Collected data
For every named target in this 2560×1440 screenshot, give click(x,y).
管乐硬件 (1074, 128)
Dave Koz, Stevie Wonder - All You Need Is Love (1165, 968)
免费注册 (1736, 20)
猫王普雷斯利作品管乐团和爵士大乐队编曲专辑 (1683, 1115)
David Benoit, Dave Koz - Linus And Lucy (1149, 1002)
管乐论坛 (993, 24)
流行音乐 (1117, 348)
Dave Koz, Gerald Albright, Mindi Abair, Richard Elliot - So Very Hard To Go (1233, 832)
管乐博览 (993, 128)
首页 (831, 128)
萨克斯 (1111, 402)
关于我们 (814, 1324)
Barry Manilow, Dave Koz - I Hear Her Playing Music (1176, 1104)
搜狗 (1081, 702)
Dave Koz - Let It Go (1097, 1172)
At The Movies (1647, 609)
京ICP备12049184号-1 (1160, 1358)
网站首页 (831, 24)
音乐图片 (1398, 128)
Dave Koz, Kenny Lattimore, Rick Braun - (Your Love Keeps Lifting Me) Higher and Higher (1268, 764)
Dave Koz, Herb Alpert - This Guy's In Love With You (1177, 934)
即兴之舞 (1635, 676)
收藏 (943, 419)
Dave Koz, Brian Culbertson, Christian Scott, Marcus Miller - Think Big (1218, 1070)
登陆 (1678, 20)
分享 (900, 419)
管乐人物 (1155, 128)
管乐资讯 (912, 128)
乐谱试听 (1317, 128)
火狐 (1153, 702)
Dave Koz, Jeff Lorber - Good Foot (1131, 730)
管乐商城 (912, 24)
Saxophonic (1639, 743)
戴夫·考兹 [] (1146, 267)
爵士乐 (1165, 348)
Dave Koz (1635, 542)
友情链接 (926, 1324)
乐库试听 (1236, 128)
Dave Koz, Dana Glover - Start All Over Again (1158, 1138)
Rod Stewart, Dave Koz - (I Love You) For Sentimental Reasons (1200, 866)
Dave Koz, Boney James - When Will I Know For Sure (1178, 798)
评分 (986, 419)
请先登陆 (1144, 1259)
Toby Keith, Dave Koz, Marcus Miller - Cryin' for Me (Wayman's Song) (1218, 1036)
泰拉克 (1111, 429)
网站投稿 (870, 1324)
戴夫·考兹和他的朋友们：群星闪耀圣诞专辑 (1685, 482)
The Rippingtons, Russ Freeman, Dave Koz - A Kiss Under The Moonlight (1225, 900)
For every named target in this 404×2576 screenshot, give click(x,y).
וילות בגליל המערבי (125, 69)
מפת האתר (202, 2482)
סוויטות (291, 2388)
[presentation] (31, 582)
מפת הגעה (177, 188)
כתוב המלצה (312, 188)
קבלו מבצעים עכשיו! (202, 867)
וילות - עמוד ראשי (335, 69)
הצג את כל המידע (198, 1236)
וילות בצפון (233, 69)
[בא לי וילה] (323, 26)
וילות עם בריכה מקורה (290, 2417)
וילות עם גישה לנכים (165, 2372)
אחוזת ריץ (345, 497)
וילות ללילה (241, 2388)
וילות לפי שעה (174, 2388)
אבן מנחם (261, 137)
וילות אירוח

* **INSTRUCTIONS TO FOLLOW**:
Filter the records down to the lines that contain the string "Miller", and copy those lines.

* **ANSWER TO THIS PROBLEM**:
Dave Koz, Brian Culbertson, Christian Scott, Marcus Miller - Think Big (1218, 1070)
Toby Keith, Dave Koz, Marcus Miller - Cryin' for Me (Wayman's Song) (1218, 1036)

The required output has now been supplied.